*Work request*: Return every entry below word for word and leave out any picture.

════════════════════

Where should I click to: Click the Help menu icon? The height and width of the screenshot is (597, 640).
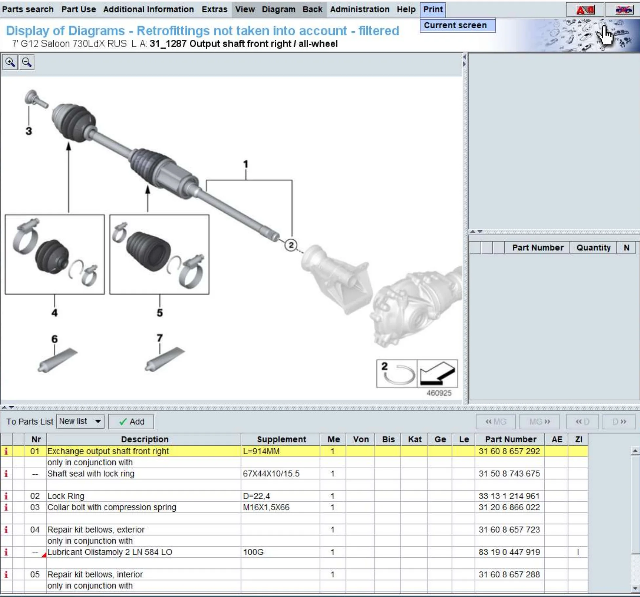(406, 9)
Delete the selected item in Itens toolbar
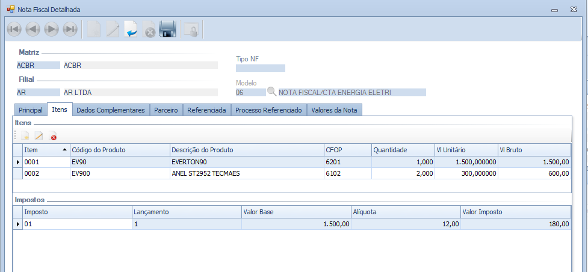 pos(53,137)
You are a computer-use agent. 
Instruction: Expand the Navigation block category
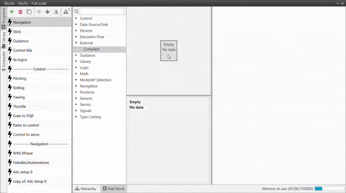76,86
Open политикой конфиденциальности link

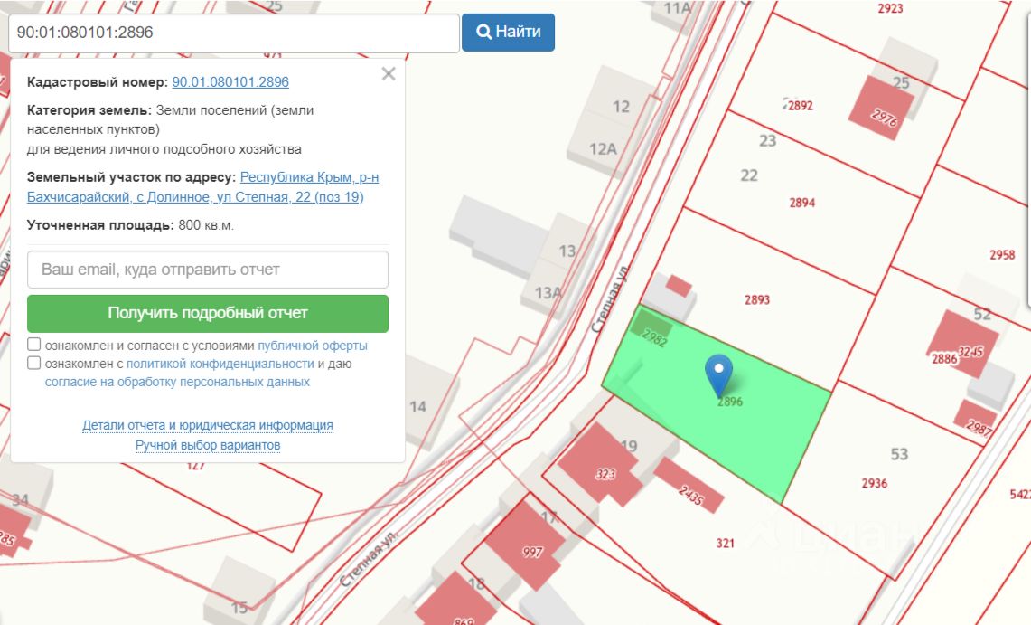tap(220, 364)
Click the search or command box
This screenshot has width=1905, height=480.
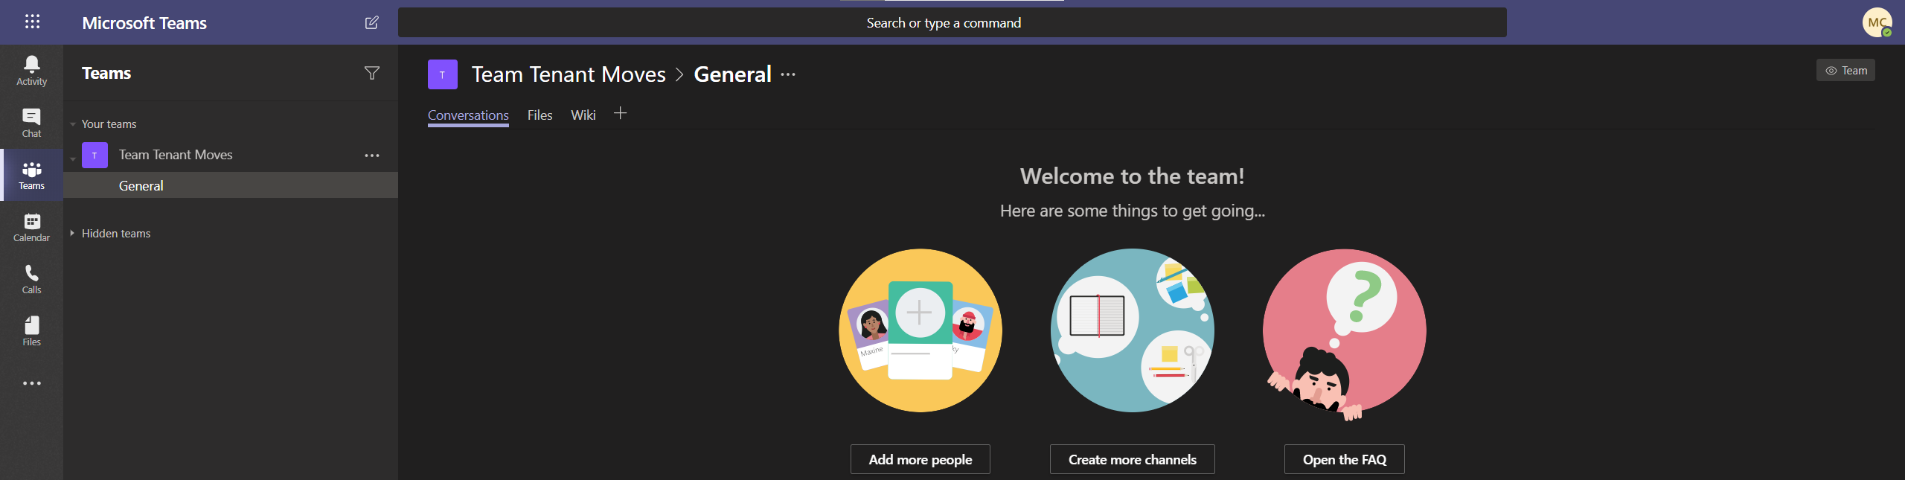pos(952,22)
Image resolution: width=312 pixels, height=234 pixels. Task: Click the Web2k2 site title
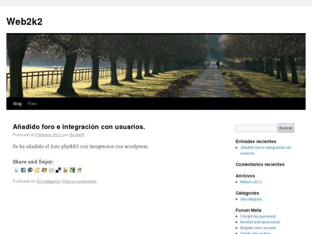(x=24, y=21)
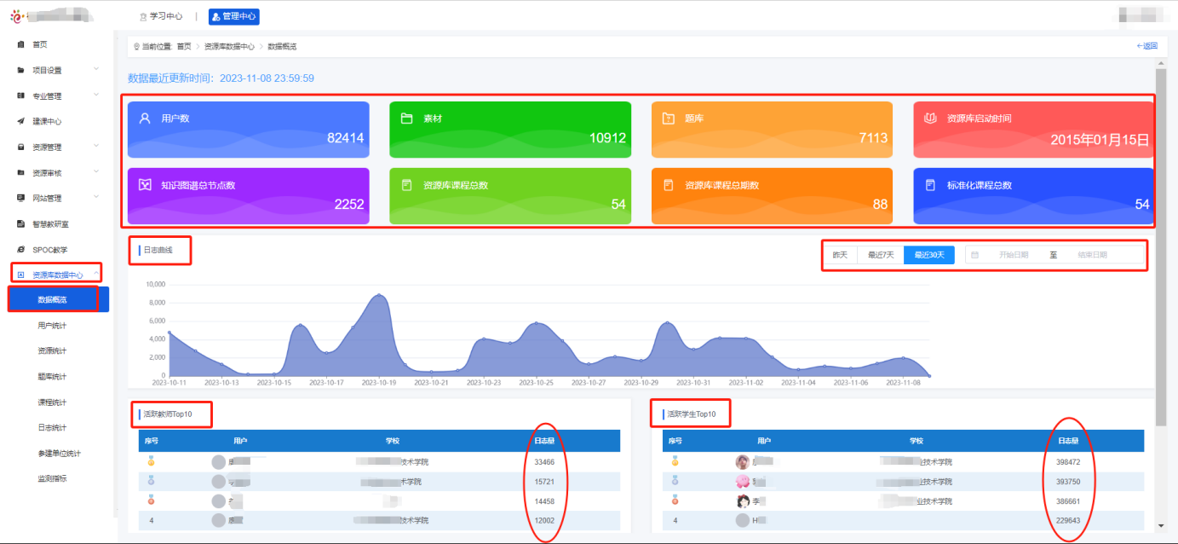Click the SPOC教学 sidebar icon
1178x544 pixels.
(x=20, y=250)
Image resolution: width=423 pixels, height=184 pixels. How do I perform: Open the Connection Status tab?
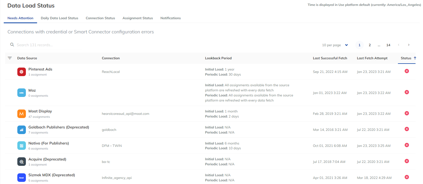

════════════════════

*Answer for this exercise*:
Where should I click to: Click the Help menu icon? The height and width of the screenshot is (597, 640).
(406, 9)
Delete the selected item in Itens toolbar
 pos(53,137)
You are a computer-use agent. 
Instruction: Expand the Navigation block category
76,86
Open политикой конфиденциальности link

tap(220, 364)
Click the search or command box
This screenshot has width=1905, height=480.
pos(952,22)
Image resolution: width=312 pixels, height=234 pixels. Task: Click the Web2k2 site title
(x=24, y=21)
Click the SPOC教学 sidebar icon
1178x544 pixels.
(x=20, y=250)
Image resolution: width=423 pixels, height=184 pixels. How do I perform: Open the Connection Status tab?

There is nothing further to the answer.